• WHAT IS BEING ASKED:
The range to repeat runs from the line with "Given: Click the Upload icon in sidebar" to the last line below, both ends included; give it exactly and without pictures.

(Collected data entries)
========

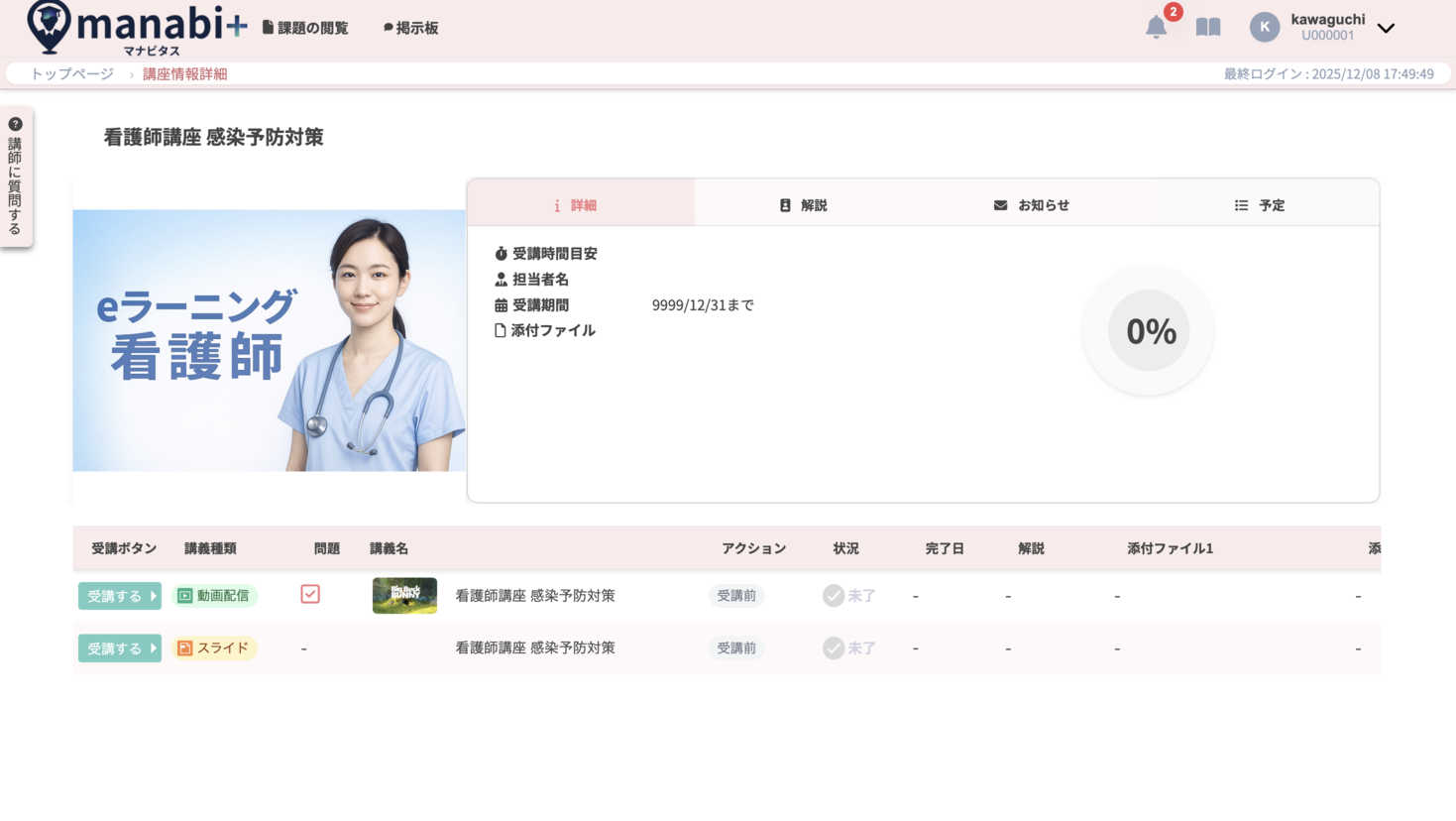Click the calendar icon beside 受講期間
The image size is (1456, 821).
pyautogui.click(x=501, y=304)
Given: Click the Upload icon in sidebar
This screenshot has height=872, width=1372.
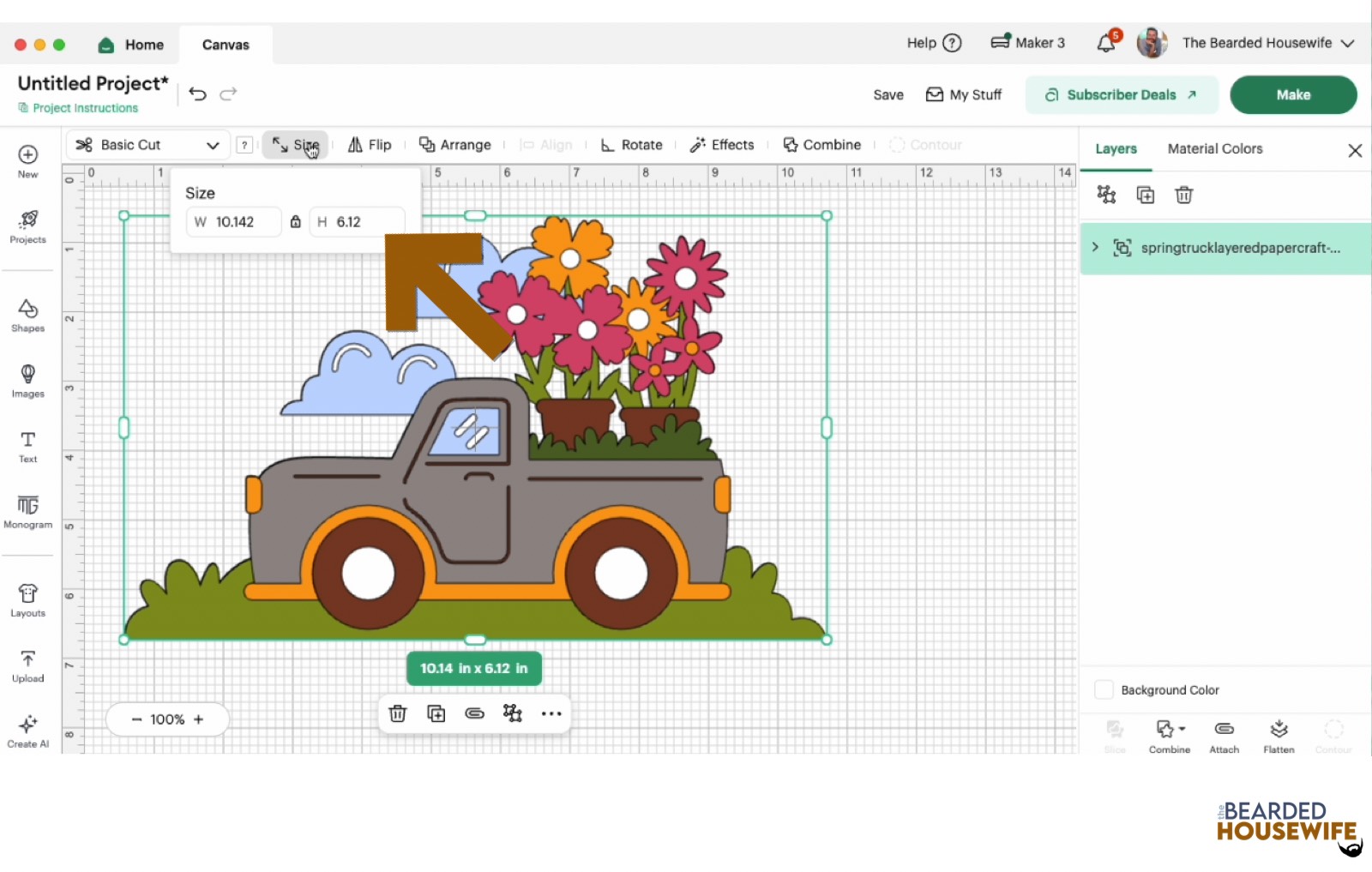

========

• PROBLEM SOLUTION:
Given: Click the Upload icon in sidebar
This screenshot has height=872, width=1372.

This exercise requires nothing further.